§ Exercise brief: Go through the listing below and report how many lines contain the word "Given"; write no other words.

§ Records:
■ ■ ■ ■

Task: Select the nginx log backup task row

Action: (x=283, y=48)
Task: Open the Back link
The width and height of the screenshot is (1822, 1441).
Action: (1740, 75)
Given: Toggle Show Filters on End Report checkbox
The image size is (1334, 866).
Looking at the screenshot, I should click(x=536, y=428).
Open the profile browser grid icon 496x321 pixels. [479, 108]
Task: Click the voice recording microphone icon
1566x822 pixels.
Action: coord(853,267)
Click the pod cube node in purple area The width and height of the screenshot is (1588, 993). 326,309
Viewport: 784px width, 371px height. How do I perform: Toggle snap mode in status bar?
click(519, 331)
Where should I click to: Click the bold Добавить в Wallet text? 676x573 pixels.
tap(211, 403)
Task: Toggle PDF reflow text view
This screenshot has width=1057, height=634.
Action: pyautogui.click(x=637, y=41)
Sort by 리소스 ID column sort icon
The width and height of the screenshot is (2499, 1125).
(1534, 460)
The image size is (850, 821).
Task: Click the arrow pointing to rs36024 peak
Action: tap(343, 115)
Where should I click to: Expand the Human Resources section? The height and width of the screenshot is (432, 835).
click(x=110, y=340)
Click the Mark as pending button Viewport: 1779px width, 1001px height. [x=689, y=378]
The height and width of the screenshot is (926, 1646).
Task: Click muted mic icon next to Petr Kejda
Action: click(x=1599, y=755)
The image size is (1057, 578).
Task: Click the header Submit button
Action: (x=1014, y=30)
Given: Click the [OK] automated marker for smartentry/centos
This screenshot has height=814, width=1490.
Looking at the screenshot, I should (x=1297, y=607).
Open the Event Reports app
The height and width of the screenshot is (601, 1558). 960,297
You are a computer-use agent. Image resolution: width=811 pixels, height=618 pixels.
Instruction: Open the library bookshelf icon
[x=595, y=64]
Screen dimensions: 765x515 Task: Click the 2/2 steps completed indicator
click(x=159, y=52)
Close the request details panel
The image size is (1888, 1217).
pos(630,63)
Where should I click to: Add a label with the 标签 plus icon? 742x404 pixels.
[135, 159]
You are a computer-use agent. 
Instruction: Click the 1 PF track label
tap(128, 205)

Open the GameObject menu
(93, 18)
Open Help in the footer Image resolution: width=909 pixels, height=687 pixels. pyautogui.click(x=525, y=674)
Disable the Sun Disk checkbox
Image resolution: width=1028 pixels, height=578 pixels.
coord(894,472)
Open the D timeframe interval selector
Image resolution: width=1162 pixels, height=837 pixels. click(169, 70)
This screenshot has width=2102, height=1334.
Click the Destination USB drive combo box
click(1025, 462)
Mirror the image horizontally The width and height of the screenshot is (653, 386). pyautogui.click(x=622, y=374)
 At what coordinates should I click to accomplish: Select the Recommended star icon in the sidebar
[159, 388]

■ ■ ■ ■

§ Answer section: 2